# [Exercise requirements]
Copy out and return the lines from the one holding "Task: Switch to the Channels tab" to the end of the listing below, both included, omitting the pictures.

※

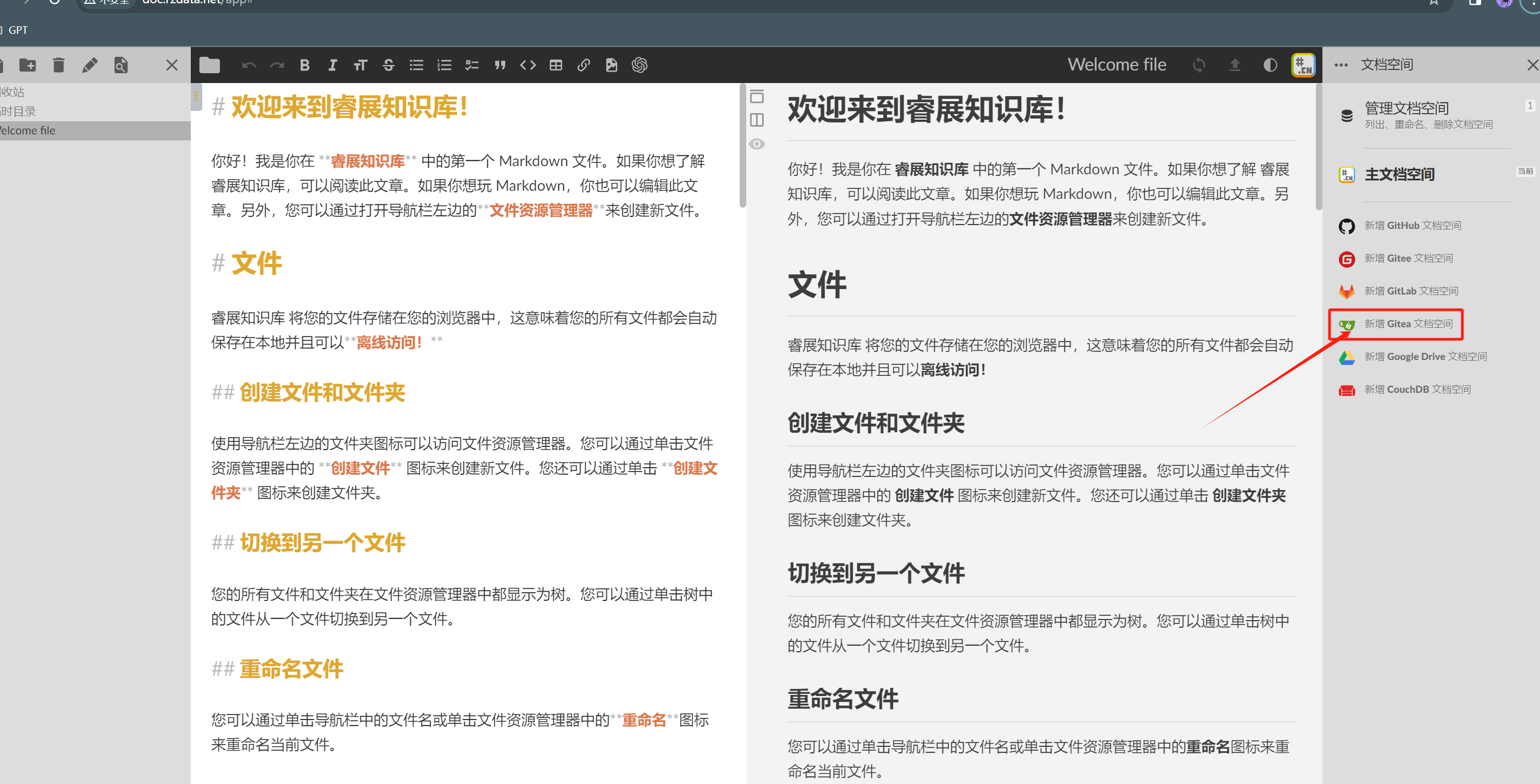
Task: Open the document space more-options menu (...)
Action: (1341, 65)
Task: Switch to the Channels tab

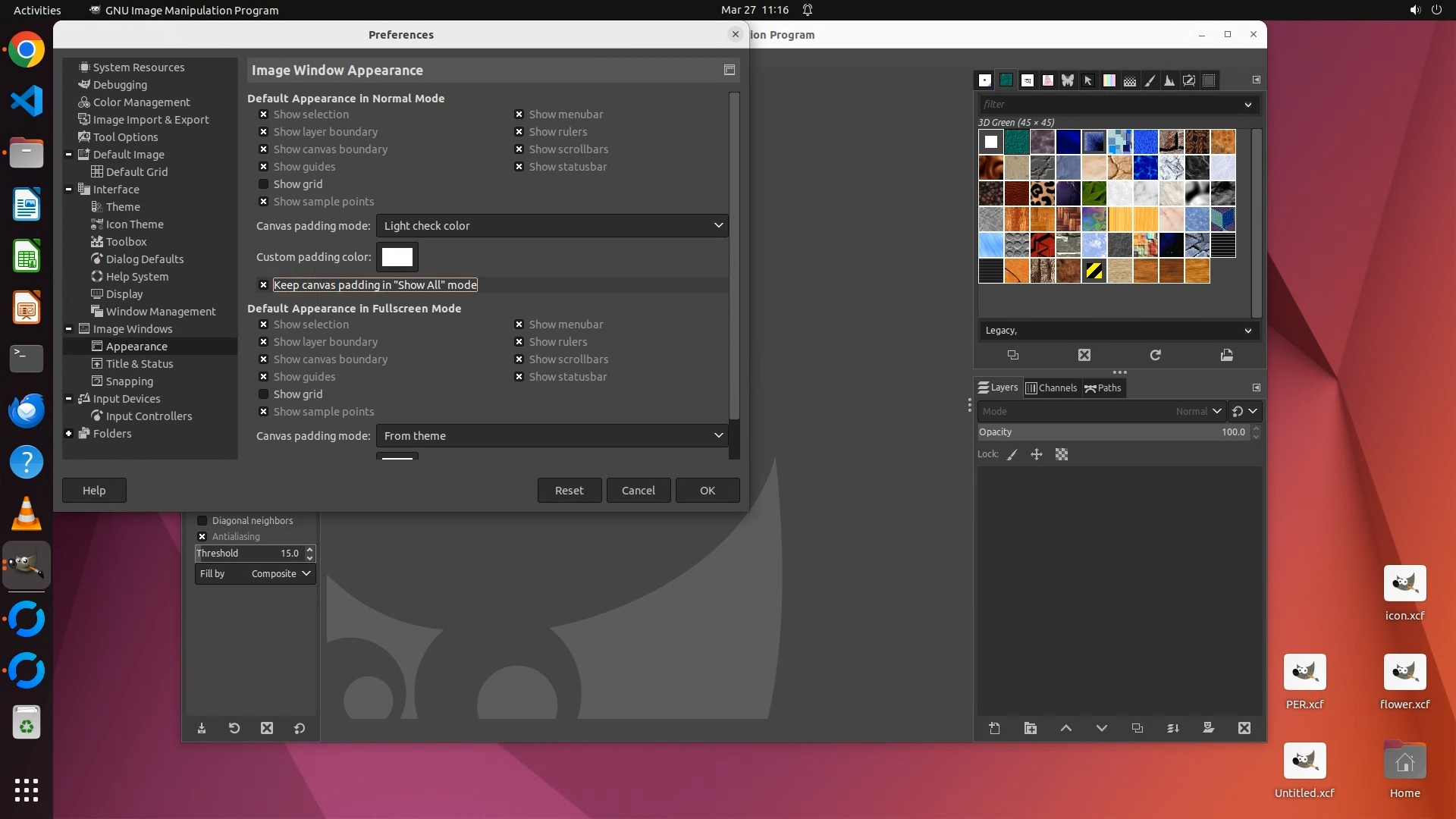Action: (1051, 388)
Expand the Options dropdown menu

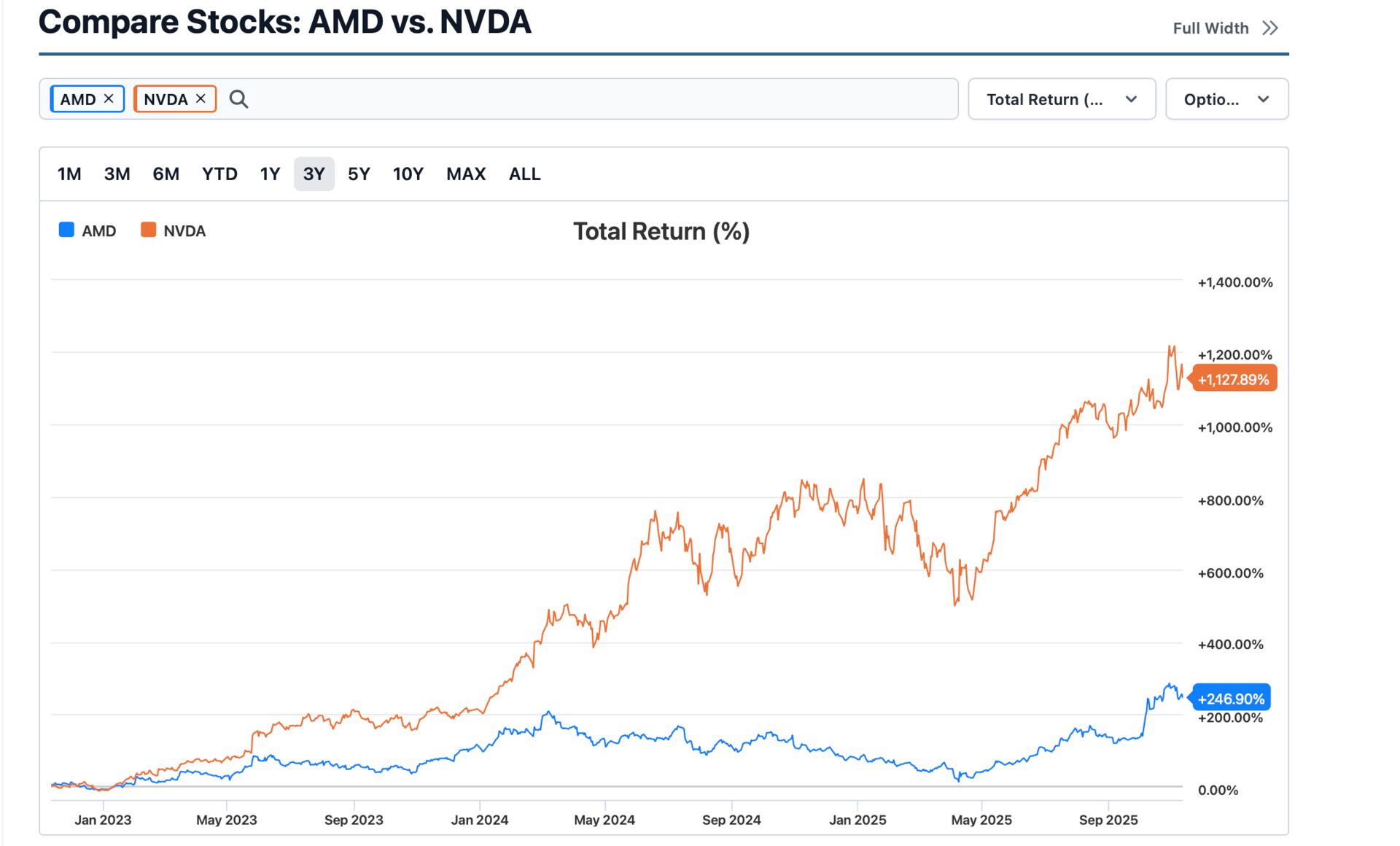click(1226, 99)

※

# [Task output]
Task: Switch to the Channels tab

Action: (1051, 388)
Expand the Options dropdown menu

click(1226, 99)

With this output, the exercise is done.